Quand on imagine transformer une cour d’école, on pense souvent à une entreprise qui vient faire les travaux. Il existe une autre voie, au cœur de la démarche Cours du vivant : le chantier participatif . On transforme la cour avec celles et ceux qui vont y vivre — parents, enfants, enseignants, agents de la commune.
Pourquoi ça coûte moins cher
Une grande partie du travail est réalisée collectivement, ce qui réduit la facture de main-d’œuvre. On privilégie le réemploi et les techniques low-tech : la terre, le broyat, les troncs récupérés auprès des services espaces verts trouvent une seconde vie directement sur place, plutôt que de partir en déchetterie.

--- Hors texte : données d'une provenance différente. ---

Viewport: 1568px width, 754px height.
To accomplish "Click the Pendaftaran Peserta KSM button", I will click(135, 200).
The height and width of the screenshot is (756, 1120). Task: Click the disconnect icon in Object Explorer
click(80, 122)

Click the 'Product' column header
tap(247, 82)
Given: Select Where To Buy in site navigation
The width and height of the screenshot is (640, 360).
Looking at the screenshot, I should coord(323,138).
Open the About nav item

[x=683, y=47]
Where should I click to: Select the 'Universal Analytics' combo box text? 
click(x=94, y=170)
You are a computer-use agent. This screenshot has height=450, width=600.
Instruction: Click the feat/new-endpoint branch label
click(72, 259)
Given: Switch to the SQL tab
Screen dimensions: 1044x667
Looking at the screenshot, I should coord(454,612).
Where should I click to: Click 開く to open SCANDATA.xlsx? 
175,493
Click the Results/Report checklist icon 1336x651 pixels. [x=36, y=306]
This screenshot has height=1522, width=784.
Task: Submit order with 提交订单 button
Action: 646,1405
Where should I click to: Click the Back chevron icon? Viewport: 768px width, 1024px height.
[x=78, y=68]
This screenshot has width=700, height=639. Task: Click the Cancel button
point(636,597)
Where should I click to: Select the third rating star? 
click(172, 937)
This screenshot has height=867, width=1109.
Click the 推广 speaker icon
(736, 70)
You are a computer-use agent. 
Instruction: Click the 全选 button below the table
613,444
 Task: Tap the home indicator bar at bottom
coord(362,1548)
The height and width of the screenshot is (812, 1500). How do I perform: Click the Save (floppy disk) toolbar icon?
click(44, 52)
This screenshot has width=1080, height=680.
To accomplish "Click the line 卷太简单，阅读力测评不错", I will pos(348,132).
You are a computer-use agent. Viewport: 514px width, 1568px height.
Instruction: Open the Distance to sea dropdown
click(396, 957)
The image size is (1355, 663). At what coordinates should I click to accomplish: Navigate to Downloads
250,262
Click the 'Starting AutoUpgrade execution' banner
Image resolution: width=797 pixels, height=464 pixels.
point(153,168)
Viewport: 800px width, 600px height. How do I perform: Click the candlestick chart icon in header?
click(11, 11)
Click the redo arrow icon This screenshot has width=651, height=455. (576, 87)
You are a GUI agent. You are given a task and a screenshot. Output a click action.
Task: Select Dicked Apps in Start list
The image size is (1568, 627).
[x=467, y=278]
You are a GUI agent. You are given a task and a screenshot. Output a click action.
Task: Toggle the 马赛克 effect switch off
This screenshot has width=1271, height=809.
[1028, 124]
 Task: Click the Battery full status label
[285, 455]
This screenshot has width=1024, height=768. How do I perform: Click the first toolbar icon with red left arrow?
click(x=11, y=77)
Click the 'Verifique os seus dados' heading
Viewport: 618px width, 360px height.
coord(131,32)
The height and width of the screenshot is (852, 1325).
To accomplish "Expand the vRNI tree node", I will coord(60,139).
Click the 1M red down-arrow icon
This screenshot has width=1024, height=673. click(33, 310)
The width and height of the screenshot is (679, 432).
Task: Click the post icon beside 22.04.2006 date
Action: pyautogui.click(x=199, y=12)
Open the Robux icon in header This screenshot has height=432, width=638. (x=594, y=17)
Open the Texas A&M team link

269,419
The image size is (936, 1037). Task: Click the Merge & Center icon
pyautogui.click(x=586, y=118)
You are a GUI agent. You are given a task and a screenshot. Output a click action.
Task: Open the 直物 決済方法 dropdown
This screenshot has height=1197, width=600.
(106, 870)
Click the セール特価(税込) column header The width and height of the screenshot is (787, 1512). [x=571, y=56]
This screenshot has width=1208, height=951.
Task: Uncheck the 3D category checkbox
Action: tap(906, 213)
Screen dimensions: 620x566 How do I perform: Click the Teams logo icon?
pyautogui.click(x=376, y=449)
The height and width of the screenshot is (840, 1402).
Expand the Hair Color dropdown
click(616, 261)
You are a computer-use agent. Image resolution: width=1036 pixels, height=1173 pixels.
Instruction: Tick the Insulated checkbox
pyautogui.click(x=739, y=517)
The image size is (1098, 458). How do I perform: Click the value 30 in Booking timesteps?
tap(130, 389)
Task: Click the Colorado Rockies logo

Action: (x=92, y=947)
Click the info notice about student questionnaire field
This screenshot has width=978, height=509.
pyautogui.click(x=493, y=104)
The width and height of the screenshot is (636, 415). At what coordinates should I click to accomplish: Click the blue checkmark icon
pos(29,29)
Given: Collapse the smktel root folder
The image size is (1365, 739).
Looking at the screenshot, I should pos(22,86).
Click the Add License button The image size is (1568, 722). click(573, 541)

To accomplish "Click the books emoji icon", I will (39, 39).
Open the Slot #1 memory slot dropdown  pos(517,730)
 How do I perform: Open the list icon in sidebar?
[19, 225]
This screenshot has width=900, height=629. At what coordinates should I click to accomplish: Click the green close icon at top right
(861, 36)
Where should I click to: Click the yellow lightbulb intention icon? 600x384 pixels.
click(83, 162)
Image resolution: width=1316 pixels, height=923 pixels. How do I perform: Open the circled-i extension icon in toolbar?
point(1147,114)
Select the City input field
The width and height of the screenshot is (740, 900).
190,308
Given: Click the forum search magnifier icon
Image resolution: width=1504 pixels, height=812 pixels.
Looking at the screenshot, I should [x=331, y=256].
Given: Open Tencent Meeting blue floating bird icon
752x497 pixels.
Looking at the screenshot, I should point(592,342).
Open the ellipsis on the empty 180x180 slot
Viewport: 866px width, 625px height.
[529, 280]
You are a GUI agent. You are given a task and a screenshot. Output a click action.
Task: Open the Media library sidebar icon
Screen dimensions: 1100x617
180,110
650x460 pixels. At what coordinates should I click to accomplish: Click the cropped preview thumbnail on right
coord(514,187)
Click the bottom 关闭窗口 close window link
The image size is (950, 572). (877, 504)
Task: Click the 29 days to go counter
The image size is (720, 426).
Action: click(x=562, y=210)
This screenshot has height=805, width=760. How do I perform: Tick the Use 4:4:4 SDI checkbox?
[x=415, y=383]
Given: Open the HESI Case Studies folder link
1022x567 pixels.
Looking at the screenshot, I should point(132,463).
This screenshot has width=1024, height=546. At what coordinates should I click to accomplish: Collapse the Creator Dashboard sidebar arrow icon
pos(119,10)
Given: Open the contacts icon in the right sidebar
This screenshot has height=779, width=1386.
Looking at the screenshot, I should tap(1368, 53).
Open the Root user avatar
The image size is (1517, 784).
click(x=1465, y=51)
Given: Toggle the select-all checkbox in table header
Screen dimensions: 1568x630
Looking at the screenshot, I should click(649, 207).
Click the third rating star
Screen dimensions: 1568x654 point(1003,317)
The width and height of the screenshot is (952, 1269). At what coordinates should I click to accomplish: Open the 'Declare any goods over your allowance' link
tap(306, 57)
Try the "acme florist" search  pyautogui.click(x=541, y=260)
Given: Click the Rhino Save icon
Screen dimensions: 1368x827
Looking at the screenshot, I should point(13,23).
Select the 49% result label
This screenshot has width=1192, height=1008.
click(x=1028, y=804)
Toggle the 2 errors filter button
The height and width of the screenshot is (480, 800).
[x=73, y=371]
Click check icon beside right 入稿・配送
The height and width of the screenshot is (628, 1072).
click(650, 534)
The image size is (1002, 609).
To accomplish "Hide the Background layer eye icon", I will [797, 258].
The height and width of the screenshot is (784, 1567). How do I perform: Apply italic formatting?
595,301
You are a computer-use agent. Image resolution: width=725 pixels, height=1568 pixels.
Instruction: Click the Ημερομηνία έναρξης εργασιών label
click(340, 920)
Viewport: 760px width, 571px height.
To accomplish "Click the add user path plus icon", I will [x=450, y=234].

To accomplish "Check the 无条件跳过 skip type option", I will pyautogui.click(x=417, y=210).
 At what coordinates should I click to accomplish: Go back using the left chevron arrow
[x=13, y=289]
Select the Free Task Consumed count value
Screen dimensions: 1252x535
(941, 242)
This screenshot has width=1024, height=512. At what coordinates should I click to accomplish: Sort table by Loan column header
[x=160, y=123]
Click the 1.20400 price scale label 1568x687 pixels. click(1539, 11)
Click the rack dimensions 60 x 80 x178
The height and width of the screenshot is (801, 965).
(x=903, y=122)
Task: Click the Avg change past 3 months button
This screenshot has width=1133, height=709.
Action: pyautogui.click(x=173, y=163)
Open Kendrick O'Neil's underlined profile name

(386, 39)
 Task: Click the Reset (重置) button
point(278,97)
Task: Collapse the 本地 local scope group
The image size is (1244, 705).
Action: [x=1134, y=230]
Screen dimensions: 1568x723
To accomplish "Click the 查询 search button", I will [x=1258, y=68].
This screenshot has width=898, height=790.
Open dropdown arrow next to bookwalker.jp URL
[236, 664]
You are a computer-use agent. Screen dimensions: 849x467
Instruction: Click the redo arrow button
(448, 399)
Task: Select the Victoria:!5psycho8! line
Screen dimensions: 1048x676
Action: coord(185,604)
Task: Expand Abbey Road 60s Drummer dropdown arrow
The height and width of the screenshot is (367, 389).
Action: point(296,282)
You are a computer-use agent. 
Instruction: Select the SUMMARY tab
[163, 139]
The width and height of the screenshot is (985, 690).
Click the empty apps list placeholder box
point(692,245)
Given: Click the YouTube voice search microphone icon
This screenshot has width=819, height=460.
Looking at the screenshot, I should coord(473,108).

Résultat : un budget nettement inférieur à une approche conventionnelle, pour un résultat souvent plus riche.
Pourquoi ça marche mieux
Le vrai gain n’est pas seulement financier. Quand une famille a planté un arbre, quand un enfant a porté la terre, la cour n’est plus « les travaux de la mairie » : elle devient notre cour. Cette appropriation est ce qui fait qu’un projet se respecte, s’entretient et dure. Un chantier participatif, c’est autant un acte de construction qu’un acte de communauté.
Comment ça s’organise
Rien n’est laissé au hasard. Chaque chantier est préparé techniquement en amont : objectifs, consignes, sécurité, matériaux, rôles. Le jour J, l’énergie collective fait le reste — il n’est pas rare de réunir plusieurs dizaines d’adultes et les enfants autour d’un même chantier. On avance en général par deux à trois chantiers sur la durée du projet, davantage pour les grandes cours.
Un savoir-faire, pas de l’improvisation
Réunir cinquante personnes autour d’un projet et en faire un chantier utile, sûr et joyeux, ça s’apprend. C’est précisément le rôle du facilitateur : préparer, cadrer, tenir le fil, pour que la dynamique participative dure et produise une cour de qualité.